Согласно Платону, «взаимная любовь людей носит онтологический характер, она служит тому, чтобы восстановить изначальную природу, и пытается соединить двух в одного и тем самым исцелить человеческую природу»[162]. Платон понимает Эрос в качестве проводника в изначальное состояние человека. Подобное же ожидание содержится и в каббалистической традиции, хотя как раввинистическая, так и христианская богословская экзегетика энергично противилась «гностическому» толкованию знаменитого места из книги Бытия.
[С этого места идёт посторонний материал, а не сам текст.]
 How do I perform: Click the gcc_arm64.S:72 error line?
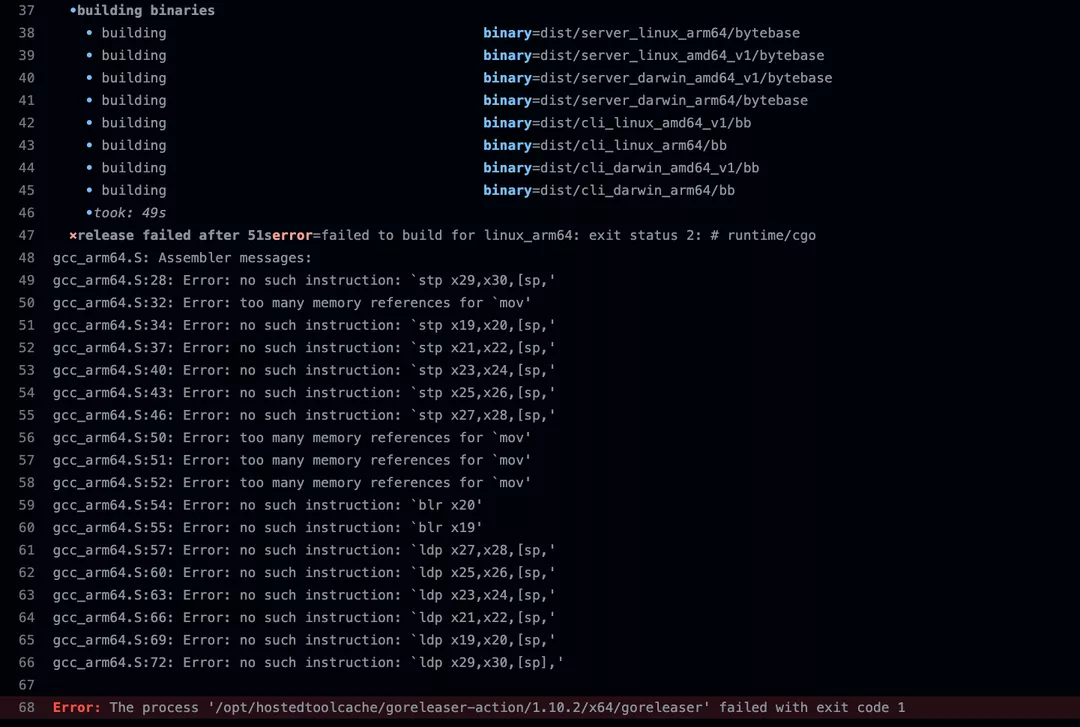coord(308,663)
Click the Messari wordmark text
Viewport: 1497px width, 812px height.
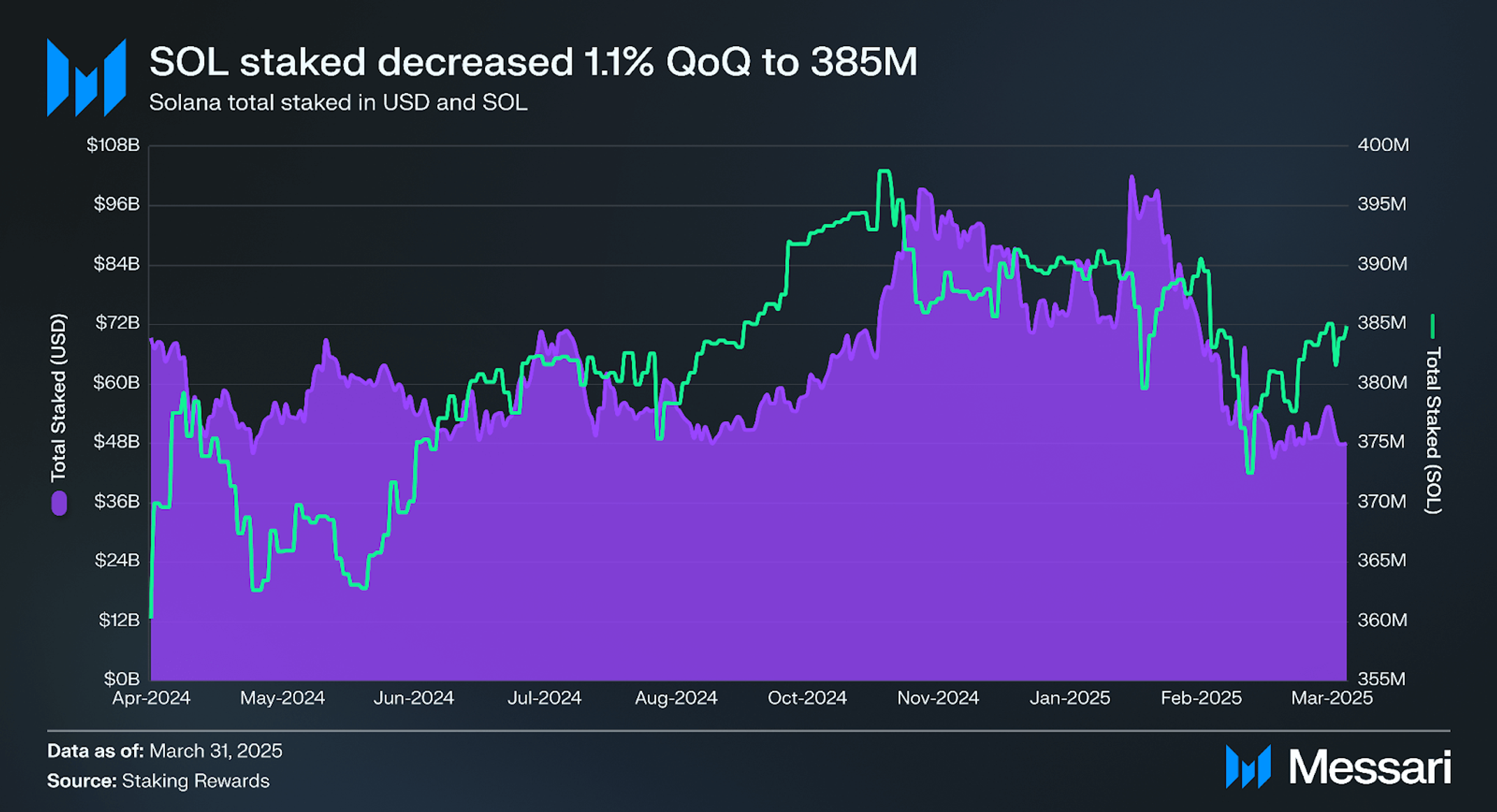(1370, 767)
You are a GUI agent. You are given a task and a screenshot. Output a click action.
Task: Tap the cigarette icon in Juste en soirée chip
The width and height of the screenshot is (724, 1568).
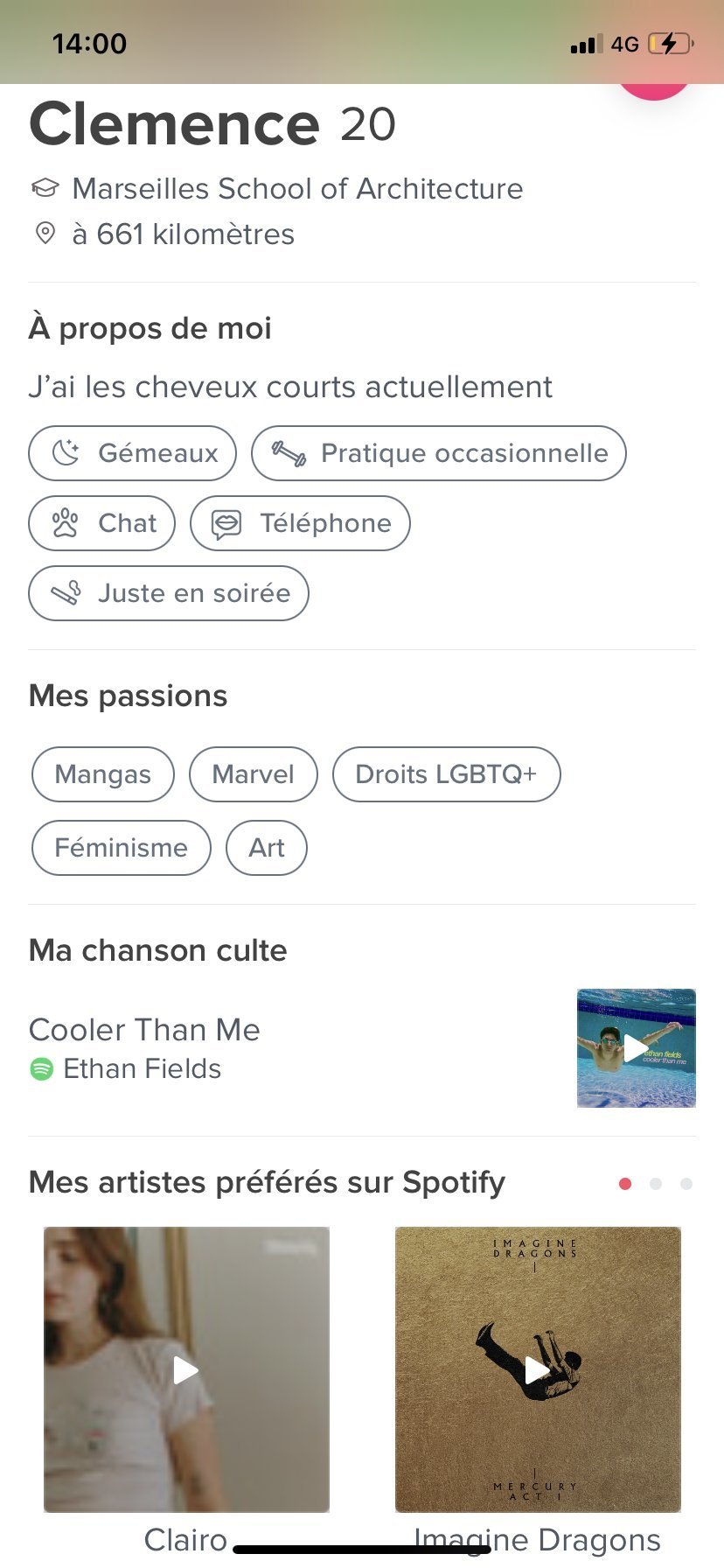tap(66, 593)
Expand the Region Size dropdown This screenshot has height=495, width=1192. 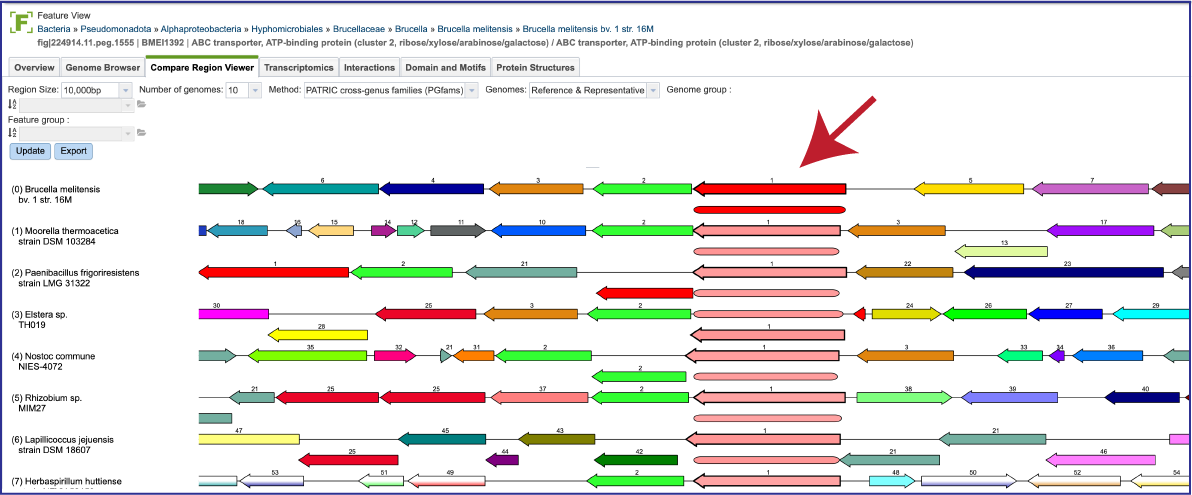tap(126, 90)
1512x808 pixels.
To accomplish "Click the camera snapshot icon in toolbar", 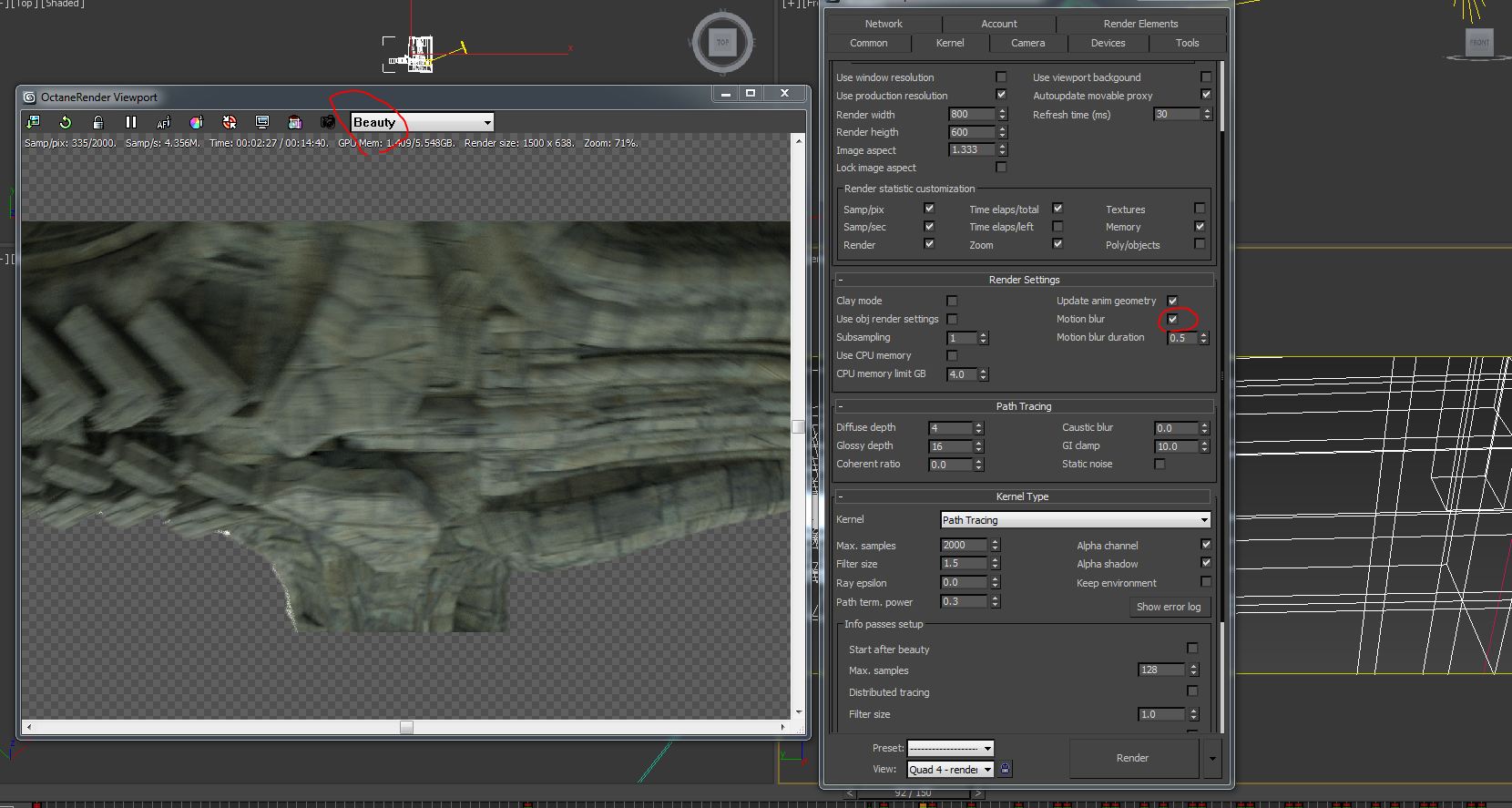I will coord(328,122).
Несмотря на то, что церковь отрицает миф об андрогине, этот апокриф все время вдохновлял человека к спекулятивным построениям. Николай Бердяев приходит к такому выводу: «Миф об андрогине — это единственный антропологический миф, на основе которого может быть построена антропологическая метафизика»[163]. Не случайно легенда об андрогине привлекла к себе интерес таких фигур, как философ Ренессанса Леоне Эбрео (то есть Иуда Леон Абраванель), английские теософы XVII века Джон Пордидж и Ян Лад, протестантский мистик Готфрид Арнольд, северный пророк Эмануил Сведенборг и швабский теософ Фридрих Христоф Оетингер, француз Луи Клод де Сен-Мартин, натурфилософы периода романтизма Франц Ксавер фон Баадер и Карл Густав Карус и, наконец, Владимир Соловьев и Николай Бердяев, а также многих других эзотериков и мыслителей. Многие подпали под сильное влияние Бёме, что нетрудно доказать. Эрнст Бенц, который обнаружил эти духовно-исторические связи, за что и заслуживает признательности, приходит к следующей оценке: «У Якоба Бёме андрогинная спекуляция, которая уже в иудейской каббалистике использовала ветхозаветную легенду о сотворении человека, получает свое христианское истолкование; мало того, она ставится в центр христианской антропологии. Размышления о пер- вочеловеке-андрогине — это исходный пункт его рассуждений о первоначальном величии и красоте человека, о его падении и об обновлении его первоначального великолепия вочеловечением Христа. Эти рассуждения о сущности человека образуют собственно центр его теософии. Образ человека у Бёме находится в непосредственной связи с его идеей Бога…»[164]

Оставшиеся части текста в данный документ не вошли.